Очерк политической деятельности Бориса не вскрывает никакой «системы»

или «программы» его политики.

Несколько легче определить по известным фактам тенденцию, руководившую

на деле политикой Бориса: несомненно, он действовал в пользу средних

классов московского общества и против знати и крепостной массы. По крайней

мере именно от средних общественных слоев он получал благосклонную оценку и

признание принесенной им пользы и «благодеяний к мирови». Политический

расчет Бориса был дальновиден и для московского правительства был оправдан

всем ходом общественной жизни XVII века. Но сам Борис не мог

воспользоваться плодами собственной дальновидности, ибо при его жизни

средние слои московского общества еще не были организованы и не сознали

своей относительной социальной силы. Они не могли спасти Бориса и его семьи

от бед и погибели, когда на Годуновых ополчились верх и низ московского

общества: старая знать, руководимая давнею враждою к Борису и его роду, и

крепостная масса, влекомая ненавистью к московскому общественному порядку

вообще.

Карамзин считает «беззаконием» Бориса то преступление, которое ему

приписывалось современниками, — убийство царевича Димитрия в Угличе. В

другие «беззакония» Бориса Карамзин не верил; но в это не смел не верить,

так как оно утверждаемо было церковью (8).

Ропот зависти и злобы сопровождал, конечно, всякий шаг Бориса по пути

его к власти и единоличному господству во дворце и государстве. Борьба

Бориса с боярами-княжатами за дворцовое преобладание повела за собою ссылки

бояр (причем кое-кто из них в ссылке умер) и даже казни некоторых их

сторонников. Корни самозванческой интриги были скрыты где-то в недрах

дворцовой знати, враждебной Борису, и скорее всего в кругу Романовых и

родственных им или близких по свойству семей9. Когда войска самозванца

появились на московских рубежах и надобно было двинуть на них московскую

рать, Борис без колебаний вверил начальство над нею родовитым «княжатам»:

Трубецкому, Мстиславскому, Шуйскому, Голицыну. Он не боялся, что они

изменят и предадут его, ибо знал, что эта высокородная среда далека от

самозванщины. И он не ошибался: княжата загнали самозванца в Путивль и лишь

случайно не добили его. Но Борис не послал в свое войско уцелевших от опал

и ссылок людей Романовского круга, по их явной для него ненадежности и

«шатости». Никого из фамилий, прикосновенных к делу Романовых, мы не видим

в составе военного начальства в рати, действовавшей против самозванца. В их

именно среде Борис мог предполагать тех своих недоброхотов, которые желали

успеха самозванцу и о которых один современник сказал, что они, «радеюще

его (самозванцева) прихода к Москве, егда слышат победу над московскою

силою Борисовою, то радуются; егда же над грядущего к Москве чаемого

Димитрия победу, то прискорбии и дряхлы ходят, поникши главы».

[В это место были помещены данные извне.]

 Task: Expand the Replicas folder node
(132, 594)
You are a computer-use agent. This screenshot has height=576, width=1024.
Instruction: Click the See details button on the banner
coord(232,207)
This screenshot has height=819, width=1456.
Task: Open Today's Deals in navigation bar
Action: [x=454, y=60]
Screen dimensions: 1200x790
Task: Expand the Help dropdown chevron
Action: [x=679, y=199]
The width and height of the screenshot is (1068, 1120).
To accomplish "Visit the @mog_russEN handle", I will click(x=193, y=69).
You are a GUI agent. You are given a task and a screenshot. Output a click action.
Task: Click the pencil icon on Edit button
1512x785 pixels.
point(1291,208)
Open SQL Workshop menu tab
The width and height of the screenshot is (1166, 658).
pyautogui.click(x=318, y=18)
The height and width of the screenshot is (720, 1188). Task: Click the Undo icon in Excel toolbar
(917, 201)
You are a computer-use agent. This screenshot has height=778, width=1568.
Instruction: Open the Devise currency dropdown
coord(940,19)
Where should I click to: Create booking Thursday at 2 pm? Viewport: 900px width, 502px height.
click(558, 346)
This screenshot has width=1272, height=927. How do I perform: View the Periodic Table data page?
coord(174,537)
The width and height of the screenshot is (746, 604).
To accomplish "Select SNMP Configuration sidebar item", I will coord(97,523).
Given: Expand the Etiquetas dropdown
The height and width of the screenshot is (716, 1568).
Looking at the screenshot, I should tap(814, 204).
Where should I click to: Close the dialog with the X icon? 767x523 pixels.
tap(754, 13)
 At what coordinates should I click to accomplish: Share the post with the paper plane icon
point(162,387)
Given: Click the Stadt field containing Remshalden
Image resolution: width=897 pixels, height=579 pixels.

В борьбе с самозванцем Годуновы испытали на себе действие вражды,

возбужденной против них как ими самими, так и вообще московским

правительством, среди всех оппозиционных кружков московского общества. Если

самозванца подготовила против Бориса одна часть московской придворной

знати, бывшая когда-то с Борисом в «завещательном союзе» дружбы, то другая

часть этой знати, именно княжата, выждала удобную минуту для того, чтобы с

помощью самозванца попытаться низвергнуть преемников Бориса. Моменты

выступлений были различны, но цель у знати была одна — уничтожение

ненавистной династии Годуновых. Когда народная масса на московских украйнах

встала «за истинного царя Димитрия Ивановича», она пошла против Годуновых

как представителей той власти, которая создала крепостной режим в

государстве и сжила трудовой народ с его старых жилищ и привычной пашни

(10). Если «лихие бояре», становясь против Годуновых, хотели себе власти,

то украинная чернь, ополчаясь на Годуновых, шла против «лихих бояр» и

желала себе воли, надеясь, что «истинный царевич» даст народу щедрое

«жалованье» и чаемую перемену общественных порядков.

Устроясь в замке Мнишков в Самборе (11), самозванец навербовал себе

небольшое войско из местных польских элементов, готовых поддержать авантюру

московского царевича. К этому войску современники относились с некоторым

пренебрежением, как к «жмене» (горсточке) людей, не представлявшей собою

сколько-нибудь заметной силы. Численность «жмени» не превышала 3500—4000

человек в ту минуту, когда (в октябре 1604г.) самозванец начал свой поход

на Бориса и под Киевом «перевезся» через Днепр на московскую сторону, «в

рубеж Северский» (12). Все лето 1604 года поддерживал он из Самбора

сношения с населением московской украйны и налаживал там восстание в свою

пользу. Все лето привлекал он к себе московских выходцев и рассылал по

московским областям свои «прелестные письма» (так назывались тогда

прокламации). Посылал самозванец и на Дон извещать о себе «вольных»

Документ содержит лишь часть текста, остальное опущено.